BEGIN

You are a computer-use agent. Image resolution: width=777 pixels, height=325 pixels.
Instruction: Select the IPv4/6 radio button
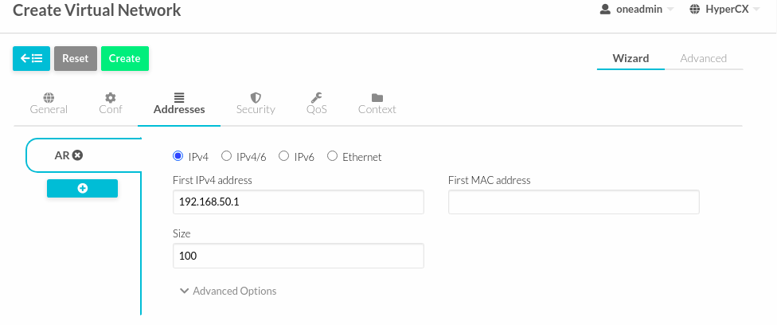(x=226, y=156)
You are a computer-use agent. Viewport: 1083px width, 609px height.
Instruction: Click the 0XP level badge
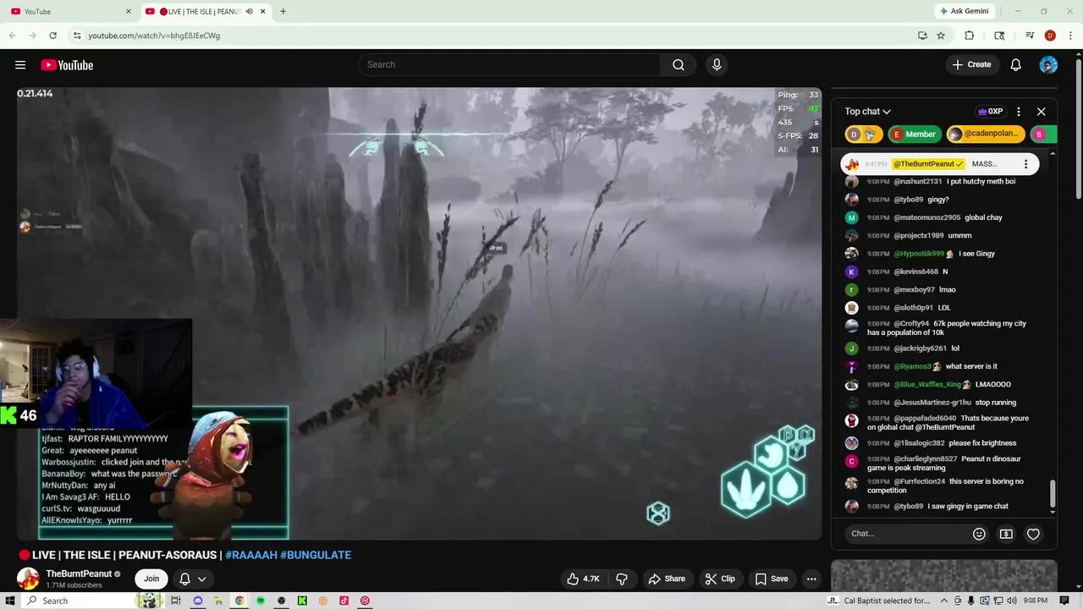991,111
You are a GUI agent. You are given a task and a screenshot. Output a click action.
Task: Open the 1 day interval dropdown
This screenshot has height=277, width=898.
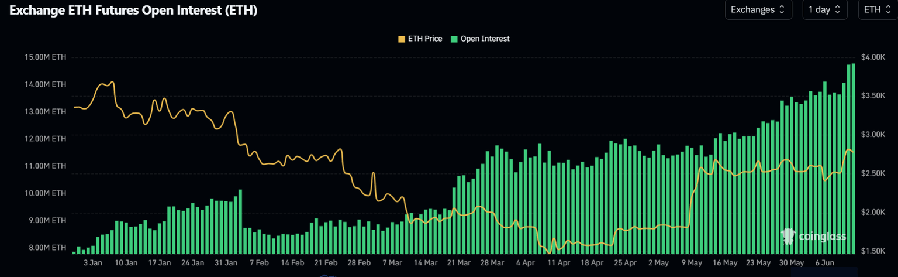click(824, 10)
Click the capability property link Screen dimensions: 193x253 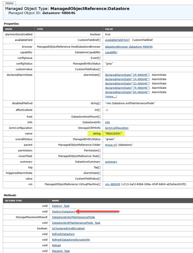click(111, 52)
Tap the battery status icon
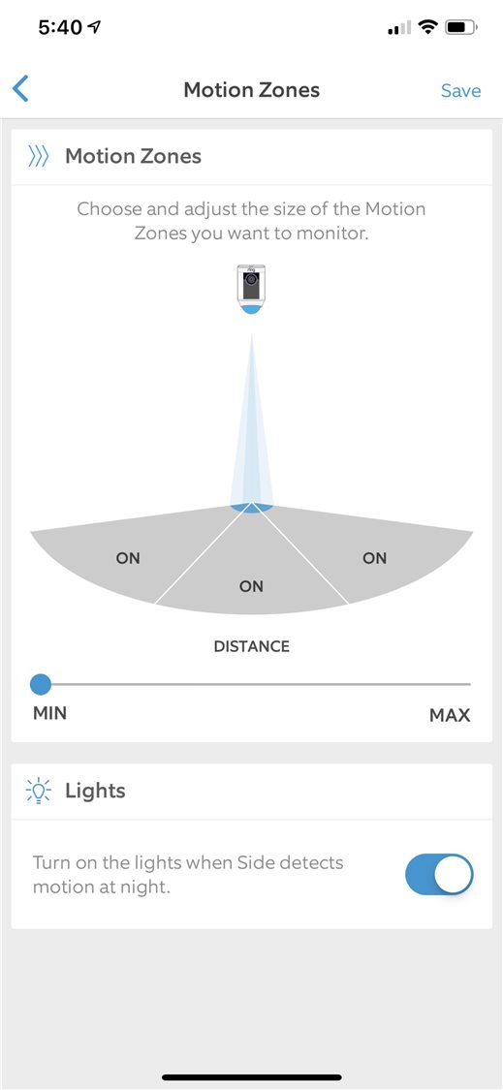Image resolution: width=503 pixels, height=1090 pixels. [461, 28]
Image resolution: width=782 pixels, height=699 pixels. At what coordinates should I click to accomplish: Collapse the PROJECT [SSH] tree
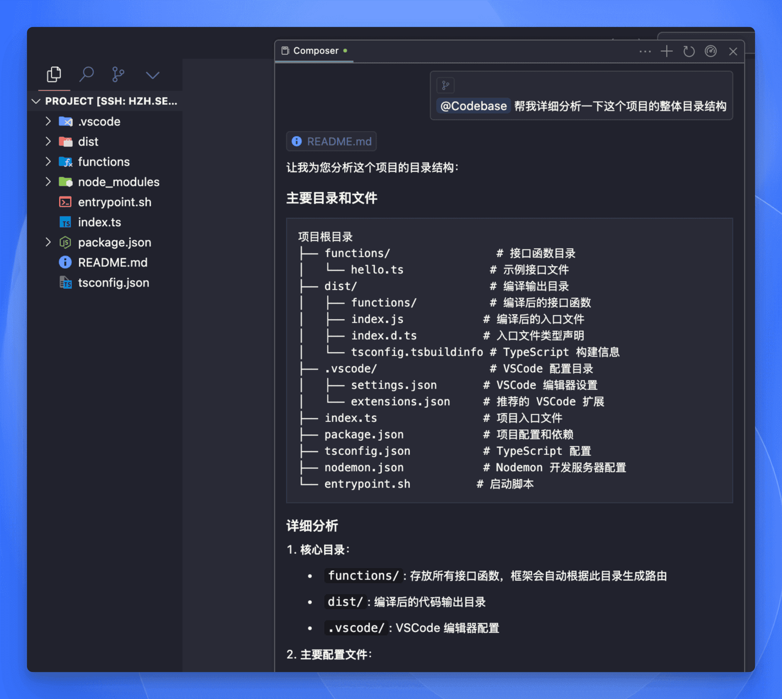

END

» What the task asks: When the string "computer" appears in a line of the records above, that line is to be copied.

» Task answer:
You are a computer-use agent. Image resolution: width=777 pixels, height=325 pixels.
You are a computer-use agent. Viewport: 1083px width, 609px height.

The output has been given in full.